BODY='{"event_id":"evt_test","event_type":"test.ping","event_version":1}'
SECRET="whsec_xxxxxxxxxxxxxx"
EXPECTED=$(printf "%s.%s" "$TIMESTAMP" "$BODY" | \
openssl dgst -sha256 -hmac "$SECRET" -hex | \
awk '{print $NF}')
echo "Expected v1=$EXPECTED"
echo "Comparar contra la parte v1=... del header X-DVS-Signature enviado por DVS."
Solución de problemas
| Síntoma | Causa probable |
|---|---|
| El receptor retorna 401 en todos los webhooks | Secret incorrecto, o se está calculando el HMAC sobre el JSON parseado en lugar del raw body. |
| Algunos webhooks pasan y otros fallan (tras rotación) | Se olvidó soportar ambos secrets durante la ventana de gracia de 24h. Ver Rotación de Webhook Secrets. |
| Todos los webhooks rechazados con "timestamp too old" | El reloj del servidor está desviado.
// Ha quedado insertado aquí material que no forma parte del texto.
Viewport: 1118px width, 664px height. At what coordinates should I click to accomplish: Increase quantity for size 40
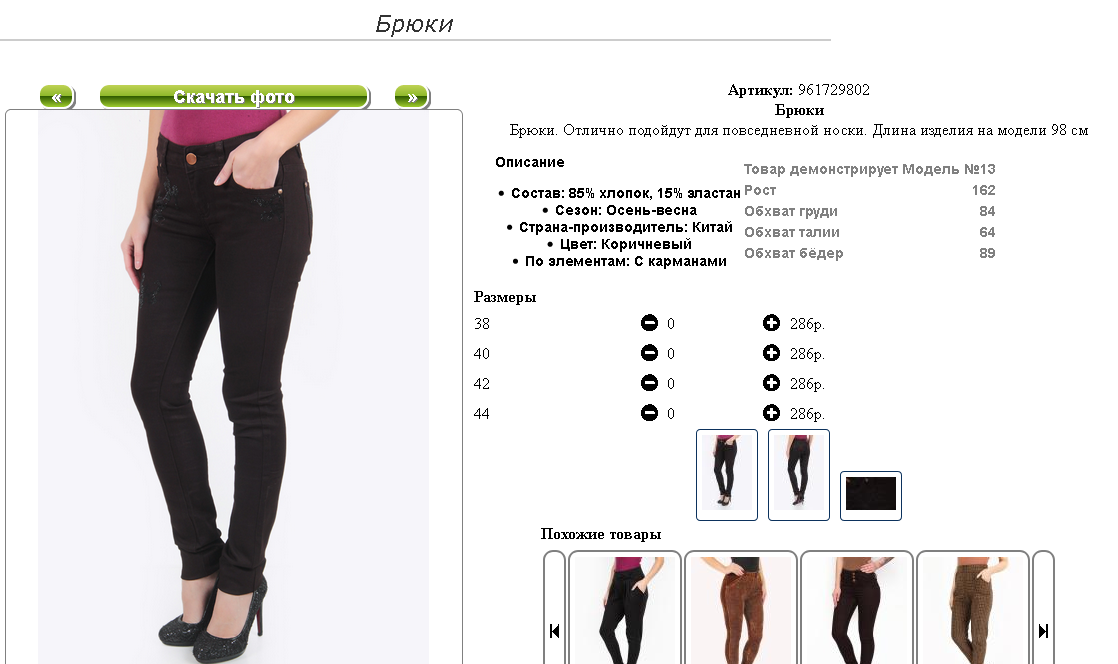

Instalar NTP / chrony / systemd-timesyncd. |
| Funciona localmente con ngrok, falla en producción | Secret distinto en el entorno de producción, o un proxy mutando el body (algunos load balancers/CDNs alteran el JSON). Evitar cualquier transformación entre el borde de la red y el handler. |
Pruebas sin tráfico real
Pedir a OSIGU que envíe un evento test.ping al endpoint vía la acción administrativa :test. El payload es sintético pero firmado con el secret real — confirma que la verificación end-to-end funciona.